Virgil: The Aeneid

4. BOOK IV (continued)

But soon the queen perceives the thin disguise:
(What arts can blind a jealous woman's eyes!)
She was the first to find the secret fraud,
Before the fatal news was blaz'd abroad.
Love the first motions of the lover hears,
Quick to presage, and ev'n in safety fears.
Nor impious Fame was wanting to report
The ships repair'd, the Trojans' thick resort,
And purpose to forsake the Tyrian court.
Frantic with fear, impatient of the wound,
And impotent of mind, she roves the city round.
Less wild the Bacchanalian dames appear,
When, from afar, their nightly god they hear,
And howl about the hills, and shake the wreathy spear.
At length she finds the dear perfidious man;
Prevents his form'd excuse, and thus began:
"Base and ungrateful! could you hope to fly,
And undiscover'd scape a lover's eye?
Nor could my kindness your compassion move.
Nor plighted vows, nor dearer bands of love?
Or is the death of a despairing queen
Not worth preventing, tho' too well foreseen?
Ev'n when the wintry winds command your stay,
You dare the tempests, and defy the sea.
False as you are, suppose you were not bound
To lands unknown, and foreign coasts to sound;
Were Troy restor'd, and Priam's happy reign,
Now durst you tempt, for Troy, the raging main?
See whom you fly! am I the foe you shun?
Now, by those holy vows, so late begun,
By this right hand, (since I have nothing more
To challenge, but the faith you gave before;)

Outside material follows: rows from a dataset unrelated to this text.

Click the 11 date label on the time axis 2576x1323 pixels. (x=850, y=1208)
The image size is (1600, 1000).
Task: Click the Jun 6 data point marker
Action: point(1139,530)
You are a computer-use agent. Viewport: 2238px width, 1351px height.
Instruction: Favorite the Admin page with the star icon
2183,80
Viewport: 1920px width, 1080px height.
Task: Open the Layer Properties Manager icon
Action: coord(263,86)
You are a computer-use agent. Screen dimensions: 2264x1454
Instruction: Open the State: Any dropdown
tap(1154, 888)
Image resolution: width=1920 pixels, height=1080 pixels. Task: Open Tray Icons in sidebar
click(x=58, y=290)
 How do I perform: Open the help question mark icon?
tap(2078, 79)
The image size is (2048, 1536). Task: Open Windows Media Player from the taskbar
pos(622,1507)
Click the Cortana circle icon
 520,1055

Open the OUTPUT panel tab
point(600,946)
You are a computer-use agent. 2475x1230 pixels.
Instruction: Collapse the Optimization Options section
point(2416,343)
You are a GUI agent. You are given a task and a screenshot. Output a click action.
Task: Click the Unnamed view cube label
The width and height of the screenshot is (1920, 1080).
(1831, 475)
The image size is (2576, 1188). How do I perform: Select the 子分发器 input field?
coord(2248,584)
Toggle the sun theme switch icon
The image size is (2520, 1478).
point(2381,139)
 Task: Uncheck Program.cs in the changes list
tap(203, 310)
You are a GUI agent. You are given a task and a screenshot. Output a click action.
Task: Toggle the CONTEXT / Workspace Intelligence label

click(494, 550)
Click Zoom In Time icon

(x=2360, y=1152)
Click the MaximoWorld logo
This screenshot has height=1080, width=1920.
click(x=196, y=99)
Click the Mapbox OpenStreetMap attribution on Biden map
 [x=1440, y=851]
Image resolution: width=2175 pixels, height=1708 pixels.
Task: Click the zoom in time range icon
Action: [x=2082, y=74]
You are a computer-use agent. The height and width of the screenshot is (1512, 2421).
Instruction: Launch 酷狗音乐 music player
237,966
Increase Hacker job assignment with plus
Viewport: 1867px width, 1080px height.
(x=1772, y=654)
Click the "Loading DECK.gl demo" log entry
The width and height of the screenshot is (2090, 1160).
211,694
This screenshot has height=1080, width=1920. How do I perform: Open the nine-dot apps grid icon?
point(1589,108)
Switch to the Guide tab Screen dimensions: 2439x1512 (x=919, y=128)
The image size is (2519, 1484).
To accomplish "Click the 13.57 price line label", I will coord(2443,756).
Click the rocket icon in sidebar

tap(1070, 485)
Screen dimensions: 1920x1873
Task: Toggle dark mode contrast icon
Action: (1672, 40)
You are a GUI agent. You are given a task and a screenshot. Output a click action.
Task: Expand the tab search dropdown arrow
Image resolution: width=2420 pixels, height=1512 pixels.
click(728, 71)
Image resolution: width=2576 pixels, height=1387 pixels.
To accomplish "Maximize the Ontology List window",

I beg you by these tears too truly shed,
By the new pleasures of our nuptial bed;
If ever Dido, when you most were kind,
Were pleasing in your eyes, or touch'd your mind;
By these my pray'rs, if pray'rs may yet have place,
Pity the fortunes of a falling race.
For you I have provok'd a tyrant's hate,
Incens'd the Libyan and the Tyrian state;
For you alone I suffer in my fame,
Bereft of honor, and expos'd to shame.
Whom have I now to trust, ungrateful guest?
(That only name remains of all the rest!)
What have I left? or whither can I fly?
Must I attend Pygmalion's cruelty,
Or till Hyarba shall in triumph lead
A queen that proudly scorn'd his proffer'd bed?
Had you deferr'd, at least, your hasty flight,
And left behind some pledge of our delight,
Some babe to bless the mother's mournful sight,
Some young Aeneas, to supply your place,
Whose features might express his father's face;
I should not then complain to live bereft
Of all my husband, or be wholly left."